** WHAT YOU HAVE TO DO **
Format the lines from the line containing "This screenshot has height=794, width=1440." to the line containing "The image size is (1511, 812)." as a JSON list of strings, one string per line, leaving out blank lines.

-- start DATA IN THIS EXERCISE --

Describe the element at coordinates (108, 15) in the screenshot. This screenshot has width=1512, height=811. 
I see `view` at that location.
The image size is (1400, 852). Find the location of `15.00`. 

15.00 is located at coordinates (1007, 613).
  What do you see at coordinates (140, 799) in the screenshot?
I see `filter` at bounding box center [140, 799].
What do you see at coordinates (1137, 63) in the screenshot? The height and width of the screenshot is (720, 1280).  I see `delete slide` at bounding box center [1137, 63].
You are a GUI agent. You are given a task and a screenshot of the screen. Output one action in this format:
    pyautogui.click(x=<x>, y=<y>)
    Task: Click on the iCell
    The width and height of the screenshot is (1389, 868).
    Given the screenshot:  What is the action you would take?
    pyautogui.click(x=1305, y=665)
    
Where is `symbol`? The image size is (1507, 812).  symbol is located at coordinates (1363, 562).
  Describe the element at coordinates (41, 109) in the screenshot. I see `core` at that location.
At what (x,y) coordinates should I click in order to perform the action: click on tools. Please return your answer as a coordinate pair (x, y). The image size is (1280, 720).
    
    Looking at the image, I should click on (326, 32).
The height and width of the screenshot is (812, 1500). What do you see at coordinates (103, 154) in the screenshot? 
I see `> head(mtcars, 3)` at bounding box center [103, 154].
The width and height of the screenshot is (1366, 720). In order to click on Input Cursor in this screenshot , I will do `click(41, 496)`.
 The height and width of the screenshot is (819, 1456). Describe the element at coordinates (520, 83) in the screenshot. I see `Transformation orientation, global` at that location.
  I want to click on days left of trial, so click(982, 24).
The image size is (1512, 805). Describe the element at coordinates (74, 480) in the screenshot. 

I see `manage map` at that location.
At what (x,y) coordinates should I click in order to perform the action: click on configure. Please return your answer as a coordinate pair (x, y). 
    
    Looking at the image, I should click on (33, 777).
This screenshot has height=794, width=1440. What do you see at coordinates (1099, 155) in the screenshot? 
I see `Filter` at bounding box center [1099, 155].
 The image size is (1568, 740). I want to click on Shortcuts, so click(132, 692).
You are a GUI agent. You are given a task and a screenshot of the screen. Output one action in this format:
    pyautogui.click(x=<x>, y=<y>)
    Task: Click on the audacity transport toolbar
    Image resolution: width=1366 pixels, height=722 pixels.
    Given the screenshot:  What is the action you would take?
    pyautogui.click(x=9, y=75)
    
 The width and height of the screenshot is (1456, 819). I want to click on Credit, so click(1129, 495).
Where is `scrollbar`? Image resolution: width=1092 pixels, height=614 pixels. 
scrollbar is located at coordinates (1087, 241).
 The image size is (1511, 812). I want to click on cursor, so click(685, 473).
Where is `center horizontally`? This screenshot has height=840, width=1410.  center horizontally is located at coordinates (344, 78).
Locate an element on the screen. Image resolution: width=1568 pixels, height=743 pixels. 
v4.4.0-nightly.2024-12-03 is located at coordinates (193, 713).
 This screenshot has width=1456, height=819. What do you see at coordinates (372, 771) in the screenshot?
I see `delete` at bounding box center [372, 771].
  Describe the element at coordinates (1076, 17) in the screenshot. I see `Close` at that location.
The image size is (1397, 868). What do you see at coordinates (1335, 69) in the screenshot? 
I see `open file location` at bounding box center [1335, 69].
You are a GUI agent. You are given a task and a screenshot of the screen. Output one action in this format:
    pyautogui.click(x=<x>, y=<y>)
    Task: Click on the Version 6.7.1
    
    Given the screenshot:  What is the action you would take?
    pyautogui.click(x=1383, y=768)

-- end DATA IN THIS EXERCISE --

** RESULT FOR THIS EXERCISE **
[
  "This screenshot has height=794, width=1440. What do you see at coordinates (1099, 155) in the screenshot? ",
  "I see `Filter` at bounding box center [1099, 155].",
  " The image size is (1568, 740). I want to click on Shortcuts, so click(132, 692).",
  "You are a GUI agent. You are given a task and a screenshot of the screen. Output one action in this format:",
  "    pyautogui.click(x=<x>, y=<y>)",
  "    Task: Click on the audacity transport toolbar",
  "    Image resolution: width=1366 pixels, height=722 pixels.",
  "    Given the screenshot:  What is the action you would take?",
  "    pyautogui.click(x=9, y=75)",
  " The width and height of the screenshot is (1456, 819). I want to click on Credit, so click(1129, 495).",
  "Where is `scrollbar`? Image resolution: width=1092 pixels, height=614 pixels. ",
  "scrollbar is located at coordinates (1087, 241).",
  " The image size is (1511, 812). I want to click on cursor, so click(685, 473)."
]